1. Removal of the smear layer and etching of dentine
2. Priming of the dentine surface
3. Bonding of the primed dentine surface to the restorative material

=== Removal of the smear layer and dentine etching ===

A dentine conditioning agent is used initially, to remove the smear layer resulting from the preparation of a cavity and, to alter the dentine surface by partially demineralising the intertubulary dentine. This partially demineralised dentine acts as a hollow scaffolding which can be perfused with the primer. Over-etching (as well as over-drying) of the dentine can lead to collapse of the collagen network, making infiltration of the primer more challenging.
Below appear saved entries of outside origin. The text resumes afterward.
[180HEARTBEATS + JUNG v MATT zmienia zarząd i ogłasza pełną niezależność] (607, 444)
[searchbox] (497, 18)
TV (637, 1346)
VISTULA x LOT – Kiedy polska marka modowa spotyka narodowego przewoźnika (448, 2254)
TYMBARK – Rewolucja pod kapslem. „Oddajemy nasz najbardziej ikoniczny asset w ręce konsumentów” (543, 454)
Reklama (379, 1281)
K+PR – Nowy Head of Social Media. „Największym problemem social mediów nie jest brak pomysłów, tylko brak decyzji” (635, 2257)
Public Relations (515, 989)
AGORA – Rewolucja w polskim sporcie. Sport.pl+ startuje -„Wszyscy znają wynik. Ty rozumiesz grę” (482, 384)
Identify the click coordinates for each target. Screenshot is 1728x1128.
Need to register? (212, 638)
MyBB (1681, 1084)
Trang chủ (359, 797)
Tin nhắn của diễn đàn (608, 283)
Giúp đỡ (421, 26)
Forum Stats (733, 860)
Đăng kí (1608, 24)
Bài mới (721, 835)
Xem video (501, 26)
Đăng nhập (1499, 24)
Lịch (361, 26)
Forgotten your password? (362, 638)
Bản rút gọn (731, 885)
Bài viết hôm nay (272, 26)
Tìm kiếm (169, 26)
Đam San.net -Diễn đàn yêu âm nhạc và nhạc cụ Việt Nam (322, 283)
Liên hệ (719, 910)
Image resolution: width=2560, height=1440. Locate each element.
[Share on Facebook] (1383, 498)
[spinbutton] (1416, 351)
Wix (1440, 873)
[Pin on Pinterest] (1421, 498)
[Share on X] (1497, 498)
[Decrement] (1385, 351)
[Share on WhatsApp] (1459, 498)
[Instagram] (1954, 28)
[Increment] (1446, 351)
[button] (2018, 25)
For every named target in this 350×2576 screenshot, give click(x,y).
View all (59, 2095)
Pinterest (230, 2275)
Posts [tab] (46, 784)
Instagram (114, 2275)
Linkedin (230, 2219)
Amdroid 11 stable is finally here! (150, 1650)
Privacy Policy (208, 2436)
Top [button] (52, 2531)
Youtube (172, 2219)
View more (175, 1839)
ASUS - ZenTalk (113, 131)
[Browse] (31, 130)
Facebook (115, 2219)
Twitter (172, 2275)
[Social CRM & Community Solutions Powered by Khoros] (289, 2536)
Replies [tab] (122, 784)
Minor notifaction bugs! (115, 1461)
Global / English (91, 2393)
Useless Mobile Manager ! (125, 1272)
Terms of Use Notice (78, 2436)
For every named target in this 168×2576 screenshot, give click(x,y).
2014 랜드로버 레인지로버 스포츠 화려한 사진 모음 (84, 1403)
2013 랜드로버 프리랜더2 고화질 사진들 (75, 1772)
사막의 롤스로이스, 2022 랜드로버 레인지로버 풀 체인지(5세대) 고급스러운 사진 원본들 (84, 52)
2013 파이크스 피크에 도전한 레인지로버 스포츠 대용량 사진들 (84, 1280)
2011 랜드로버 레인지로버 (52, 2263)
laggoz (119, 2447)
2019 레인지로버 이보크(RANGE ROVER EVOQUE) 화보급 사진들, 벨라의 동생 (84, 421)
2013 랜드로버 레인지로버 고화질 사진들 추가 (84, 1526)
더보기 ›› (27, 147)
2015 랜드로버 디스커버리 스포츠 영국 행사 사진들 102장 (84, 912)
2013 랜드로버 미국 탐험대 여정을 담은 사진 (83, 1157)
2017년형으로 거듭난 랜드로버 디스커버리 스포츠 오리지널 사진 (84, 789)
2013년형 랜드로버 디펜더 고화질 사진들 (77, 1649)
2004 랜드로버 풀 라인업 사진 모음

However, sclerosed dentine requires a longer time of exposure to the dentine conditioner compared to healthy dentine. Some dentine conditioners contain a chemical called glutaraldehyde, which reinforces the collagen matrix, preventing its collapse.

Some common dentine conditioners include:
- phosphoric acid
- nitric acid
- maleic acid
- citric acid
- ethylene diamine tetra-acetic acid (EDTA)

== Dentin bonding ==

=== How does dentinal bonding occur? ===
Dentin bonding refers to process of bonding a resin to conditioned dentin, where mineral component is replaced with resin monomers to form a biocomposite comprising dentin collagen and cured resin. The adhesive-dentin interface forms a tight and permanent bond between dentin and composite resins.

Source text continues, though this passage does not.